__WHAT THE TASK ASKS__
Every entry that appears below is to be output exactly.

Dataset entries
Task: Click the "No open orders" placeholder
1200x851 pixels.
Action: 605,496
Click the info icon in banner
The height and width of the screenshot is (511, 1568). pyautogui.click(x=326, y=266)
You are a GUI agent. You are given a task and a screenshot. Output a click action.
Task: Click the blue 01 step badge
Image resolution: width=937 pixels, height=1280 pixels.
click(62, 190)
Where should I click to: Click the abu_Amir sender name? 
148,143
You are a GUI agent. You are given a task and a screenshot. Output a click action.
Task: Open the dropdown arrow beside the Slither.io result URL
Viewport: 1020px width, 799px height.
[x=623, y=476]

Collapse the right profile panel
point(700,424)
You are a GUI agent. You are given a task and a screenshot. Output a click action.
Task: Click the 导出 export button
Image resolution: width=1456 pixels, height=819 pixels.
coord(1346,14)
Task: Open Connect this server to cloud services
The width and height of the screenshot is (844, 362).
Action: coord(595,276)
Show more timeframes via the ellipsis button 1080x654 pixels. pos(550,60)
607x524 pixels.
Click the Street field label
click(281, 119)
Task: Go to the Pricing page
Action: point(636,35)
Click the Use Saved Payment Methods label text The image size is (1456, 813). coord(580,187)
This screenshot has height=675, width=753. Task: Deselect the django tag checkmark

__EXERCISE ANSWER__
Task: Click the "No open orders" placeholder
1200x851 pixels.
Action: 605,496
Click the info icon in banner
The height and width of the screenshot is (511, 1568). pyautogui.click(x=326, y=266)
You are a GUI agent. You are given a task and a screenshot. Output a click action.
Task: Click the blue 01 step badge
Image resolution: width=937 pixels, height=1280 pixels.
click(62, 190)
Where should I click to: Click the abu_Amir sender name? 
148,143
You are a GUI agent. You are given a task and a screenshot. Output a click action.
Task: Open the dropdown arrow beside the Slither.io result URL
Viewport: 1020px width, 799px height.
[x=623, y=476]

Collapse the right profile panel
point(700,424)
You are a GUI agent. You are given a task and a screenshot. Output a click action.
Task: Click the 导出 export button
Image resolution: width=1456 pixels, height=819 pixels.
coord(1346,14)
Task: Open Connect this server to cloud services
The width and height of the screenshot is (844, 362).
Action: coord(595,276)
Show more timeframes via the ellipsis button 1080x654 pixels. pos(550,60)
607x524 pixels.
Click the Street field label
click(281, 119)
Task: Go to the Pricing page
Action: point(636,35)
Click the Use Saved Payment Methods label text The image size is (1456, 813). coord(580,187)
This screenshot has height=675, width=753. Task: Deselect the django tag checkmark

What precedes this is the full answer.